==== PASSAGE PROVIDED ====

As mentioned, only 23 percent of the households in our sample were visited by extension agents;

however, those that were called upon were more likely to use fertilizer and hire workers. This finding is

consistent with results reported in Kijima (forthcoming) for rice production in Uganda. The household head’s

gender mattered for fertilizer use, with women significantly less likely to use fertilizer than men. In contrast,

a farmer’s gender did not appear to affect worker hires.

Productivity

The estimated yield equation includes five inputs, land, chemical fertilizer, manure, household labor, and

hired labor. It also includes additional variables related to risk management, farmer characteristics and

weather outcome. The equation’s parameters were estimated using a fixed-effect OLS regression and also

using an instrumental variables (IV) regression with fixed effects. As mentioned, predicted values from the

fertilizer and hired-labor tobit regressions reported in Table 2 were used as instruments in the IV regression.

==== THE RECORDS ====

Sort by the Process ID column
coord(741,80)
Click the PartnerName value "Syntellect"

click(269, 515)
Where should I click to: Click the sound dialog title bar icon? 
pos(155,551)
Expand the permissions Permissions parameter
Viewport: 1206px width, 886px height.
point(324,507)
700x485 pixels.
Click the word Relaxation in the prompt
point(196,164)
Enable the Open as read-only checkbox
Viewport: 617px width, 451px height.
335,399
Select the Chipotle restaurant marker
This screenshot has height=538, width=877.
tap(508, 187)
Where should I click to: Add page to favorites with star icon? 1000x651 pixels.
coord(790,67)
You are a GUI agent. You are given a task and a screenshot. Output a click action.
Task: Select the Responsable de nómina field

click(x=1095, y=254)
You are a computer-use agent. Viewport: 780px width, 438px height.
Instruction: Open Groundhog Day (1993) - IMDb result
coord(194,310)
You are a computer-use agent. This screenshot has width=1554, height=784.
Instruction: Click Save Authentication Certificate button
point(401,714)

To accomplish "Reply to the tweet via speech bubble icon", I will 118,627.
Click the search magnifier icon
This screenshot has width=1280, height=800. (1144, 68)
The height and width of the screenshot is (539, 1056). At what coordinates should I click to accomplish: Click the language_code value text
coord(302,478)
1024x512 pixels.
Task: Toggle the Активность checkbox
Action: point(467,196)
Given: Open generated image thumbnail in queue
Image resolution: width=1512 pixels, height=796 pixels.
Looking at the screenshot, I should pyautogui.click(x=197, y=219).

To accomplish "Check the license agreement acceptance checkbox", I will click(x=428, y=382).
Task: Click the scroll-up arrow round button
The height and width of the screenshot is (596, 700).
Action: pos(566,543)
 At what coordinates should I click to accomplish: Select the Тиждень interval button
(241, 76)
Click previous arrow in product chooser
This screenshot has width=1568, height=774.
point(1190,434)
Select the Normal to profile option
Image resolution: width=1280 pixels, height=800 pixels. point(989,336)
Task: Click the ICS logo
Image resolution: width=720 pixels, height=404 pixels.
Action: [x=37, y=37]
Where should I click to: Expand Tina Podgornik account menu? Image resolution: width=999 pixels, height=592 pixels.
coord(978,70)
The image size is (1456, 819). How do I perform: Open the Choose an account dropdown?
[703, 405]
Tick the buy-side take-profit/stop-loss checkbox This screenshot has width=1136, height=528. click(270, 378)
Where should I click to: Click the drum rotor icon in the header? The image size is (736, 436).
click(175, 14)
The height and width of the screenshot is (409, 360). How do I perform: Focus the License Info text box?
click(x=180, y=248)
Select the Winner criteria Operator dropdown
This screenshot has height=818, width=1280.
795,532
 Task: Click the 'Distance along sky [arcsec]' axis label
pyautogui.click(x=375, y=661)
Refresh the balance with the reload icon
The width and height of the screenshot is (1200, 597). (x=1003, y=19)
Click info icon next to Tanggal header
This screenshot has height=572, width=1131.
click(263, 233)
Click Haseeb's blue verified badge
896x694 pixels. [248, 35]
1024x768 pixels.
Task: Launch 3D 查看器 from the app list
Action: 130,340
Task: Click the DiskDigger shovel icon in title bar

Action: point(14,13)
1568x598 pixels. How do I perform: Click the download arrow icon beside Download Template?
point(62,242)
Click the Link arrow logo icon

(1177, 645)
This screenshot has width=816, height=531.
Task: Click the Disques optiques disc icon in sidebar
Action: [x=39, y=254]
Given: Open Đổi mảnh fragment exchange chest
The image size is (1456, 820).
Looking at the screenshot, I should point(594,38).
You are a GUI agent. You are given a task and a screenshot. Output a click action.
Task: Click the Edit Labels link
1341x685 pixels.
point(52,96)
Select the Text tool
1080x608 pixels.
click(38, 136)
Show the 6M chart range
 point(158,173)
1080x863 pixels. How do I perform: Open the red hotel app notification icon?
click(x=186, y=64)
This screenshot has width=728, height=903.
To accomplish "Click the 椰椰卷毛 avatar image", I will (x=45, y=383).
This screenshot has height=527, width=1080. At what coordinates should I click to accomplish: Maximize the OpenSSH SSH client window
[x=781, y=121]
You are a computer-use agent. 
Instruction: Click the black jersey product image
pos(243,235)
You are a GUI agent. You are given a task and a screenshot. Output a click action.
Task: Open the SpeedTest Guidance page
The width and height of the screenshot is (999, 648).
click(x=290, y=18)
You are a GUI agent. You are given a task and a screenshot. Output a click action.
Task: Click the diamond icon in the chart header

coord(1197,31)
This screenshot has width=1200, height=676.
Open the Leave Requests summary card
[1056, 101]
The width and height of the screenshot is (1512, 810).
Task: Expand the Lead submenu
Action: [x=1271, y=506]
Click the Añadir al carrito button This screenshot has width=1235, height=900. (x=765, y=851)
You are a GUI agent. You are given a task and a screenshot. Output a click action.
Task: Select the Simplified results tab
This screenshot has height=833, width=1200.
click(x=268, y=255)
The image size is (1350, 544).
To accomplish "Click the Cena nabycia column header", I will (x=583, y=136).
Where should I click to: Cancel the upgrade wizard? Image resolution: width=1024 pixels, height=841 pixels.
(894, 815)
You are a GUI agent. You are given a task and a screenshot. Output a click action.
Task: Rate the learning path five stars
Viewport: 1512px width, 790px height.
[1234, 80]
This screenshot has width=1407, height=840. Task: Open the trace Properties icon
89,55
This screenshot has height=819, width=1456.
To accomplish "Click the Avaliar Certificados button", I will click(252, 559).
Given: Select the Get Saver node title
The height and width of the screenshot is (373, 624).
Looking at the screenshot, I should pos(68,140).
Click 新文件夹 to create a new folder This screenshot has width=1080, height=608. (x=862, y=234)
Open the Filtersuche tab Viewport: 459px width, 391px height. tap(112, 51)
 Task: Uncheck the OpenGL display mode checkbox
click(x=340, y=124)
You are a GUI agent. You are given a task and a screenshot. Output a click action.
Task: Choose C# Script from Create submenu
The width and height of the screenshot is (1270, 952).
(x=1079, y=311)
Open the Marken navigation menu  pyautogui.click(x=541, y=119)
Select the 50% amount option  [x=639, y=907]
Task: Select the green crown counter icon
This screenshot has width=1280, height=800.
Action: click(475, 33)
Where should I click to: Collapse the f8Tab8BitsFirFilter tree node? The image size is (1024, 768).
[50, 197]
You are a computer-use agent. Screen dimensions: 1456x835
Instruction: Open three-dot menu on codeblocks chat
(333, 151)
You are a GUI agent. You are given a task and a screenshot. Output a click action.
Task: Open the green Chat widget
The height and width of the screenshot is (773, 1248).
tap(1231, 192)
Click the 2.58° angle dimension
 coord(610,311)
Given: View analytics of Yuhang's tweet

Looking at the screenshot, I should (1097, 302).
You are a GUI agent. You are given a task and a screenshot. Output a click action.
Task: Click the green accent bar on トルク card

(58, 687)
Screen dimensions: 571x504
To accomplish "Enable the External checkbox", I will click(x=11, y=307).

====

_ACTIONS TO TAKE_
**A)** According to the passage on farm inputs and yields, what share of the households in the sample were visited by extension agents?
**B)** In the records, take the stretch from the line containing "Task: Click the 'Distance" through the line containing "click(263, 233)" and write out only those lines, replacing "icon" with "button" wherever it occurs and changing nothing else.
The records have no connection to the passage on farm inputs and yields.

_WRITTEN RESPONSES_
**A)** 23 percent

**B)**
 Task: Click the 'Distance along sky [arcsec]' axis label
pyautogui.click(x=375, y=661)
Refresh the balance with the reload button
The width and height of the screenshot is (1200, 597). (x=1003, y=19)
Click info button next to Tanggal header
This screenshot has height=572, width=1131.
click(263, 233)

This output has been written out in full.